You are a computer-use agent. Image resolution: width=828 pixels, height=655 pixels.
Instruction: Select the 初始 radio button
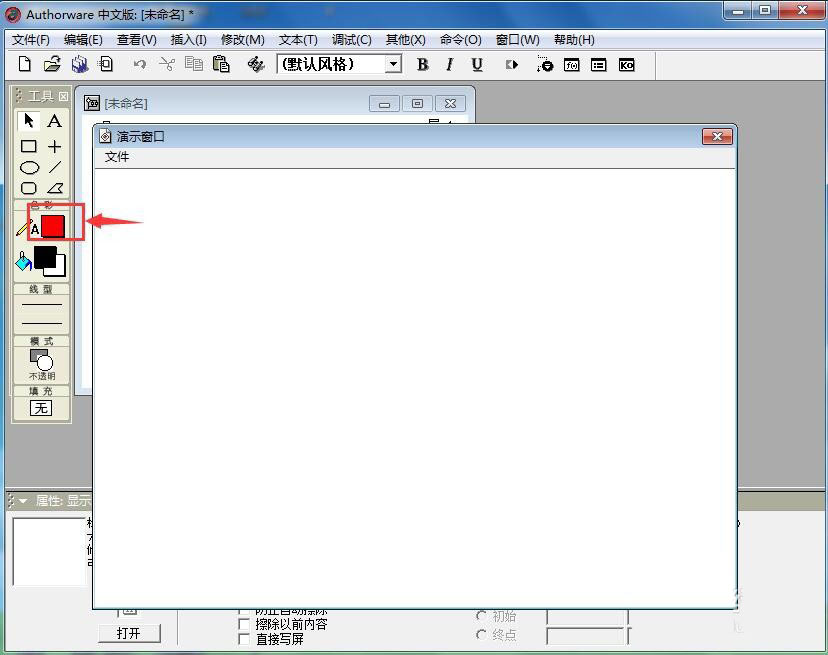click(x=483, y=616)
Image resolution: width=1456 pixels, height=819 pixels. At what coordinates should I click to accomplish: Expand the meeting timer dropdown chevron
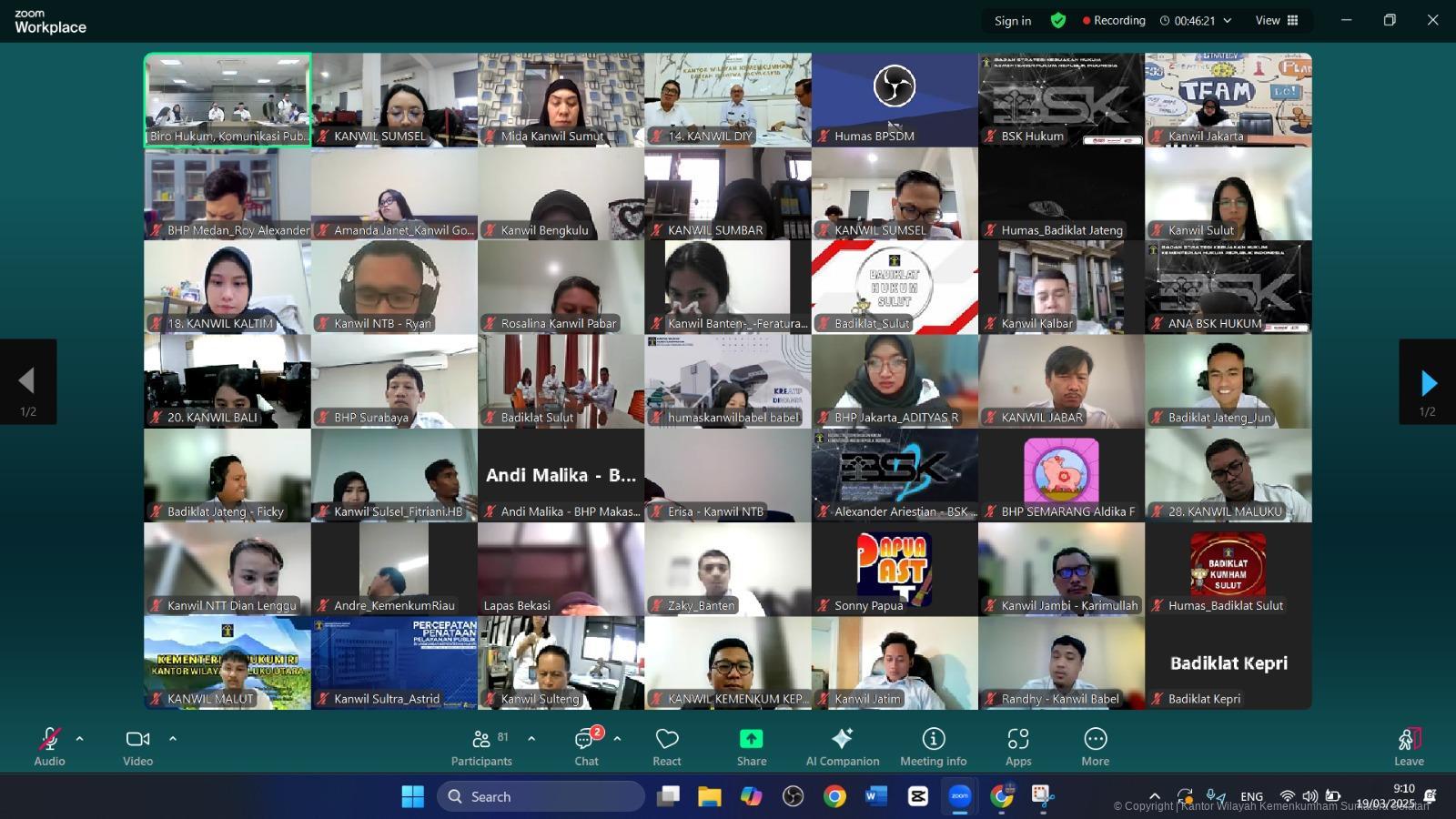[x=1227, y=20]
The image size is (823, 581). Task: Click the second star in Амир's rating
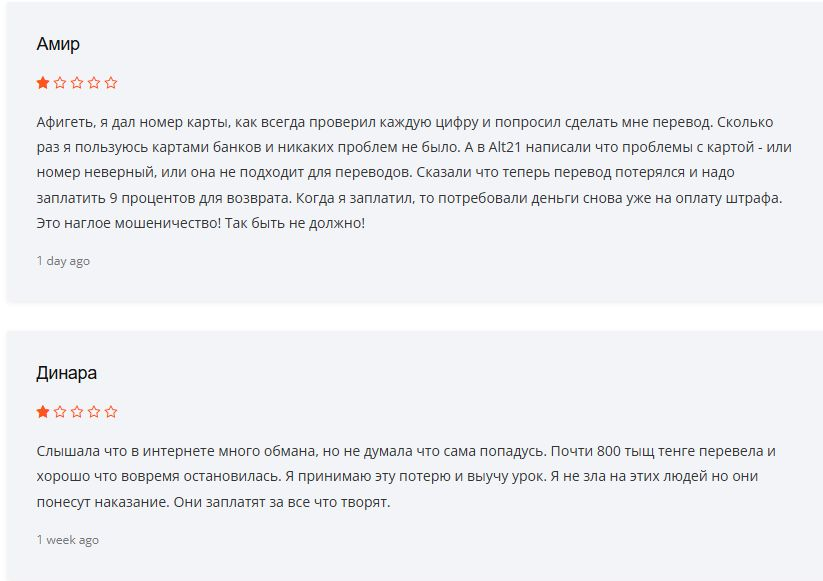[60, 83]
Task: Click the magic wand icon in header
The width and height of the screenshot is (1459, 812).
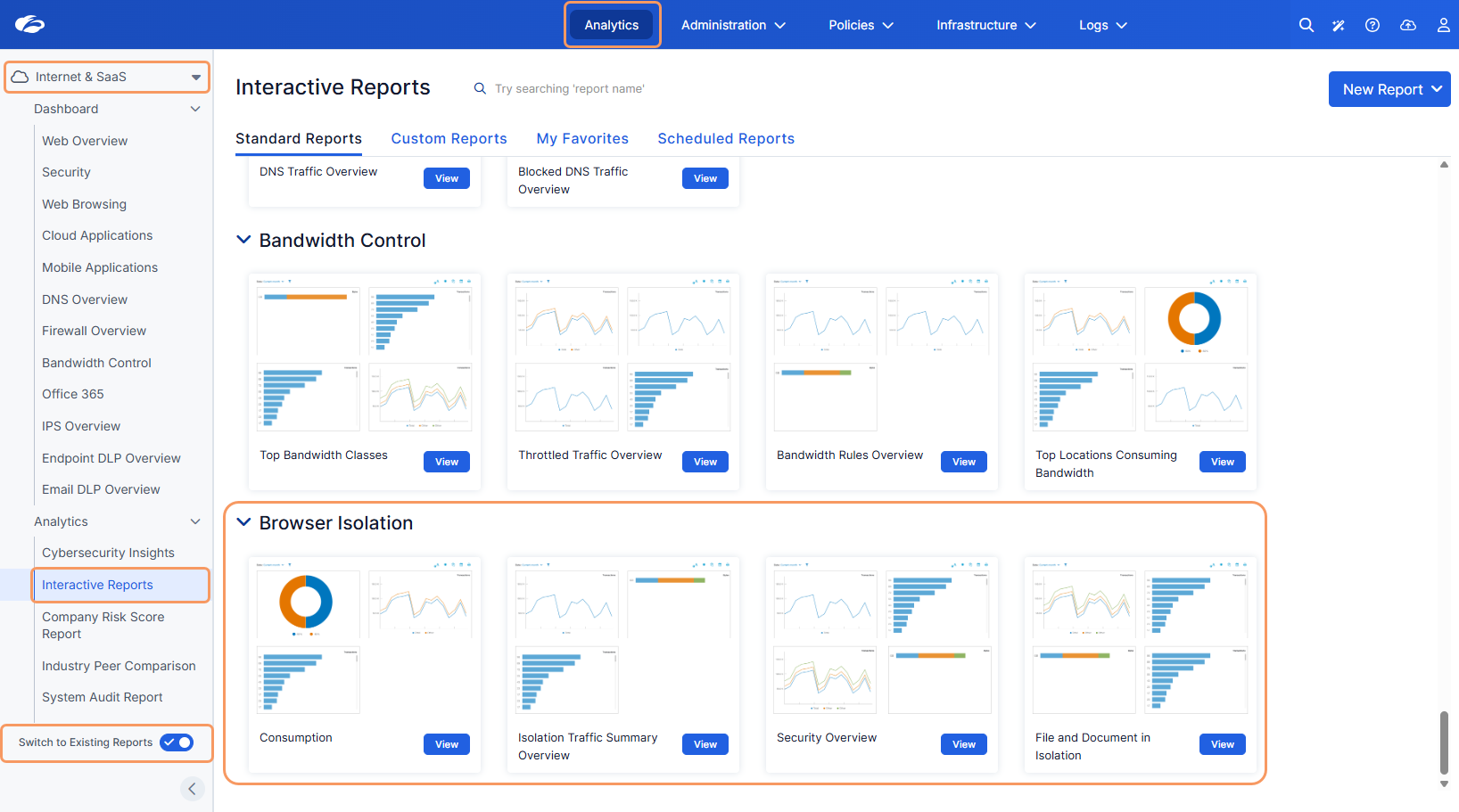Action: pyautogui.click(x=1339, y=25)
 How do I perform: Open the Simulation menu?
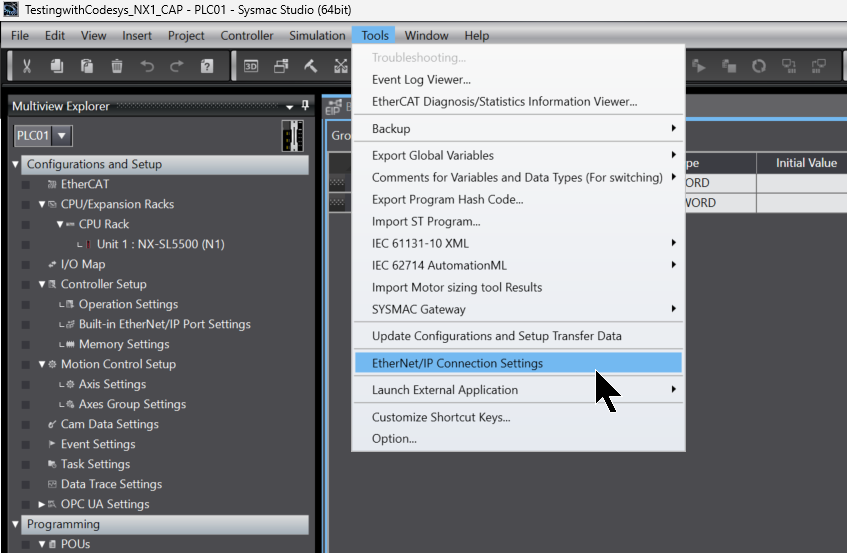point(316,36)
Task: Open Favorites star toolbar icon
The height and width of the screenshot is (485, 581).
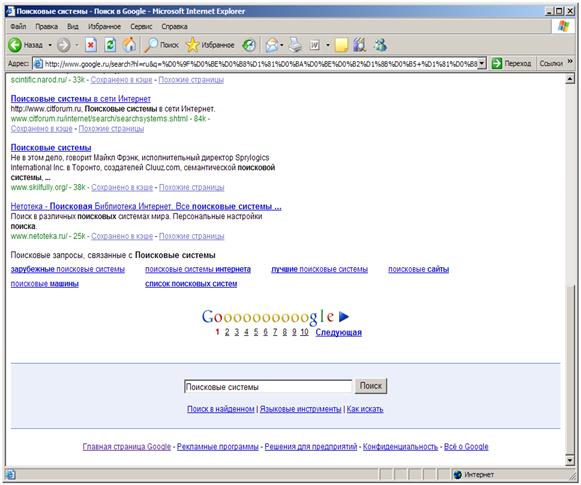Action: pyautogui.click(x=192, y=45)
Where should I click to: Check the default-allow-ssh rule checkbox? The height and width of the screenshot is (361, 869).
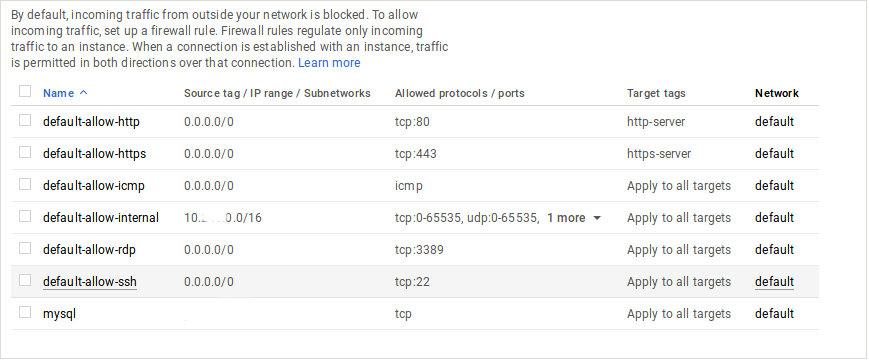25,281
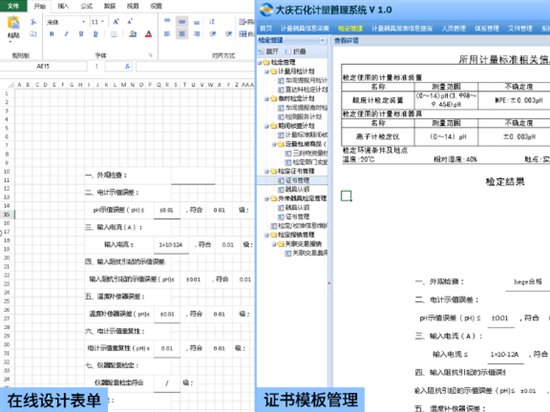Toggle Italic formatting in the font group
Viewport: 550px width, 412px height.
(x=66, y=34)
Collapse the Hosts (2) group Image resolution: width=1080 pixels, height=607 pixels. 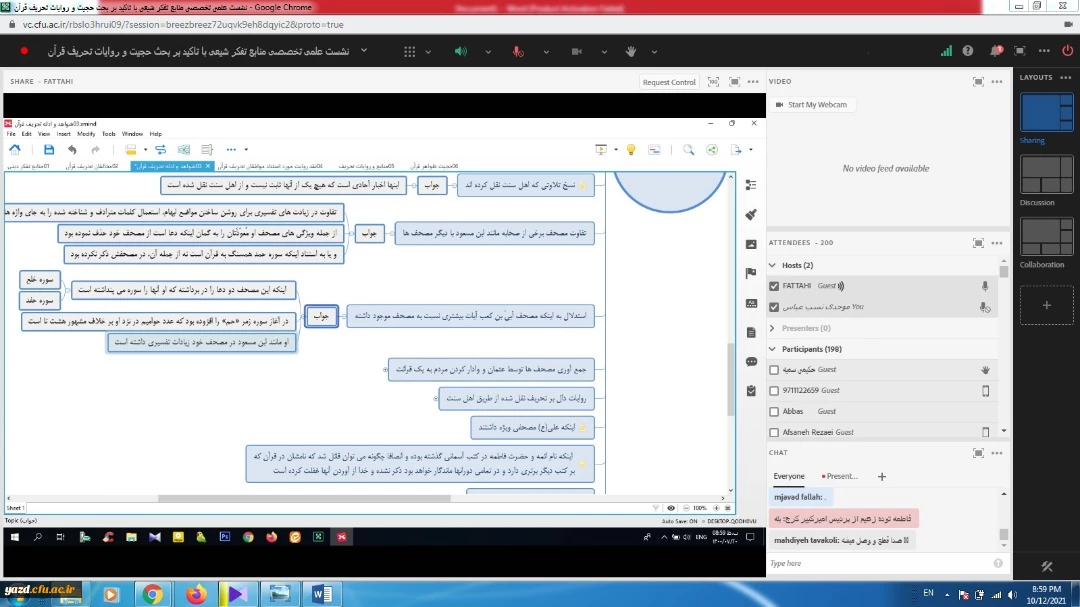click(x=772, y=265)
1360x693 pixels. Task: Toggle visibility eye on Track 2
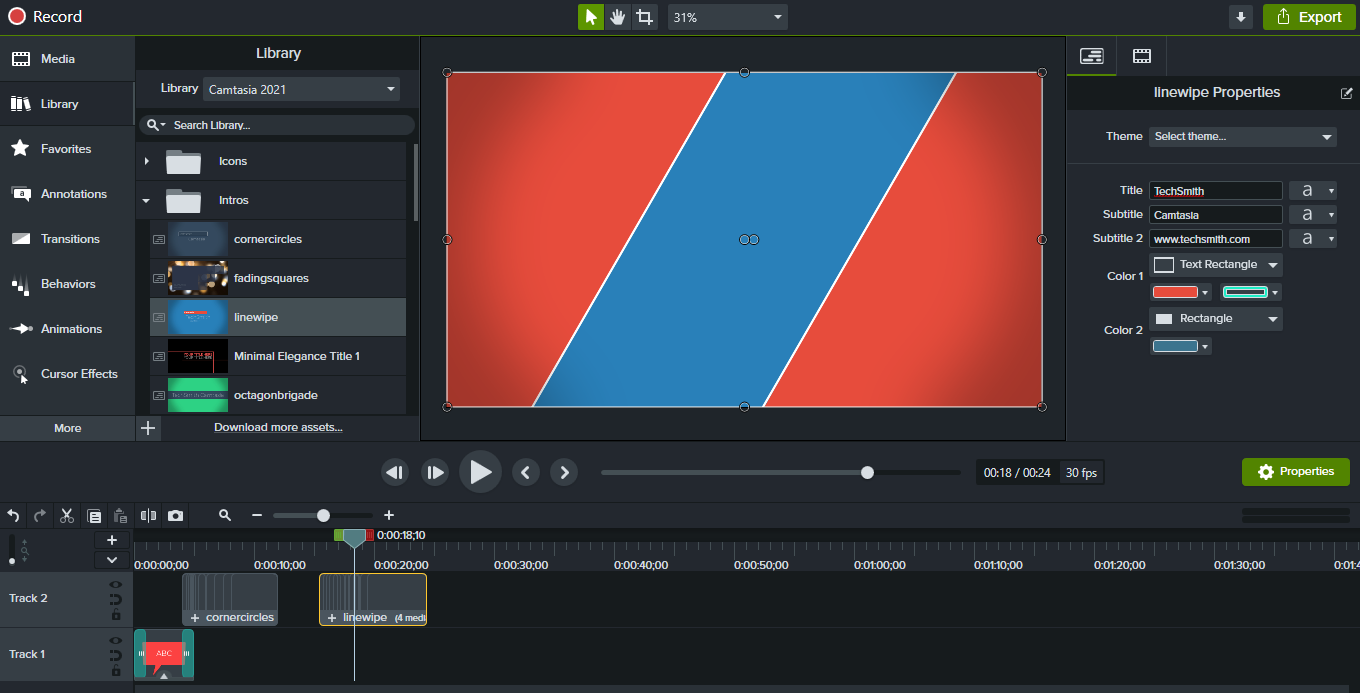(x=116, y=585)
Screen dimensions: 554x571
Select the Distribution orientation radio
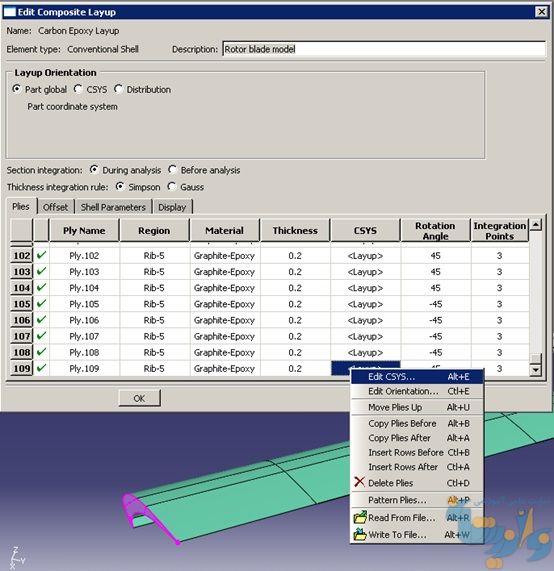118,89

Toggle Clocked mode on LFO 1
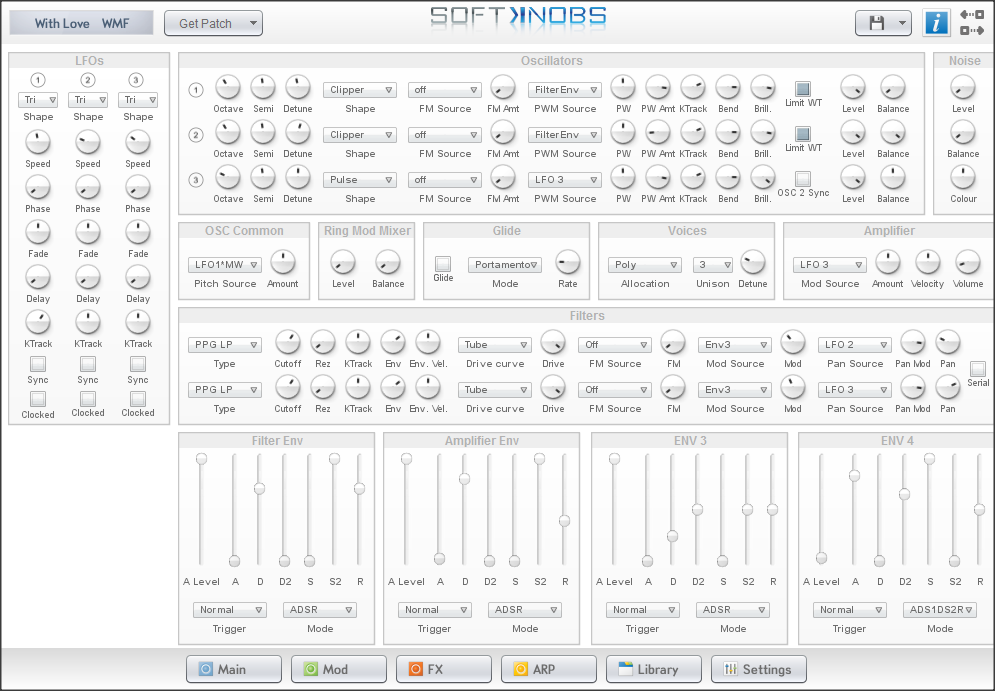pyautogui.click(x=38, y=399)
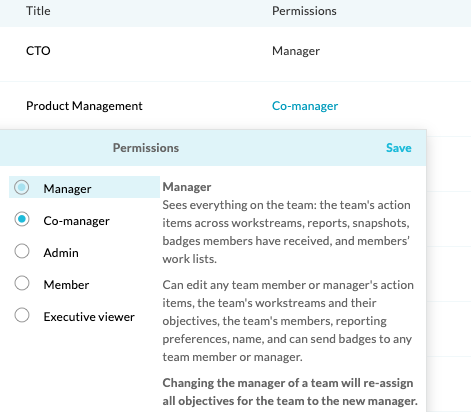
Task: Click the Title column header
Action: tap(38, 11)
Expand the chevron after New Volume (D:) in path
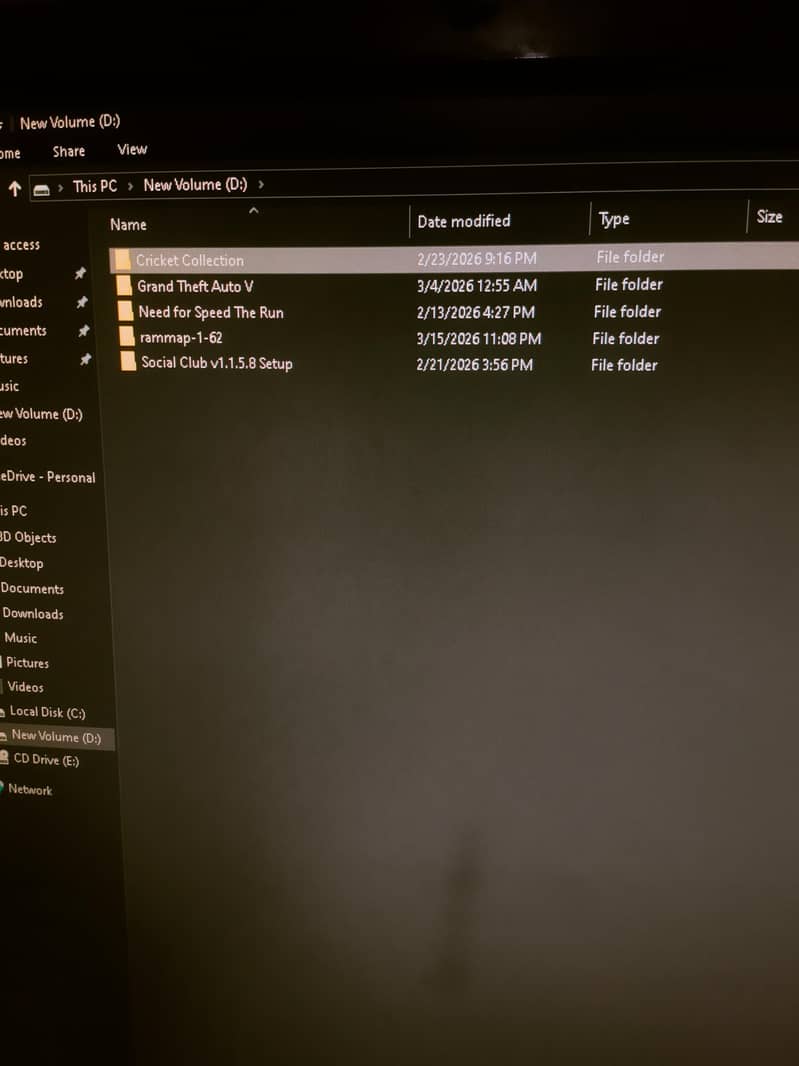Viewport: 799px width, 1066px height. pos(261,184)
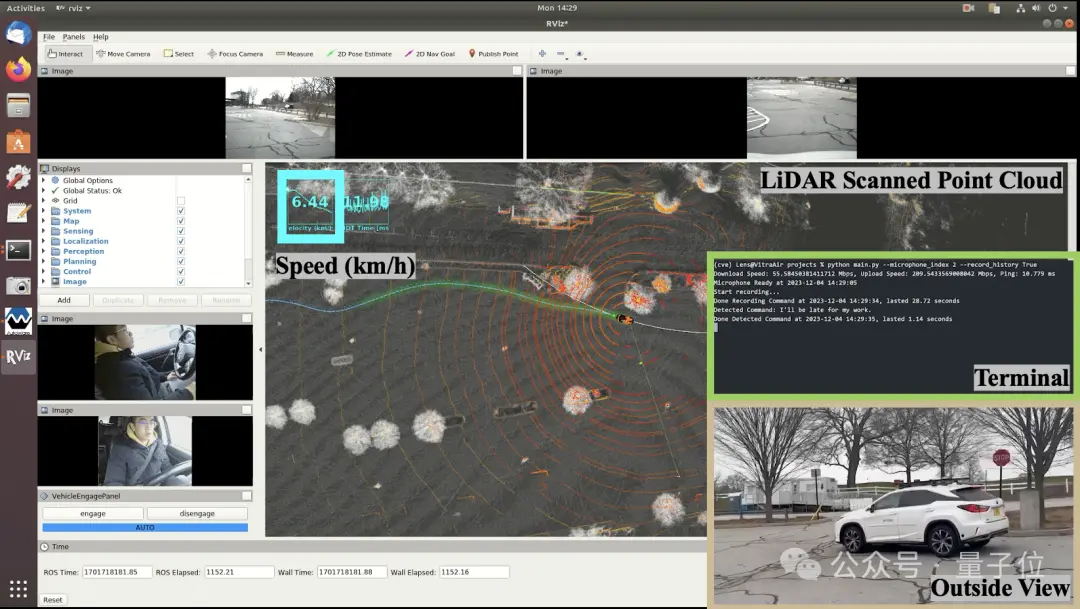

• _WHAT YOU NEED TO DO_: Please state how many lines in the records above hold the word "icon", giving only the number.

• _RESULT BELOW_: 2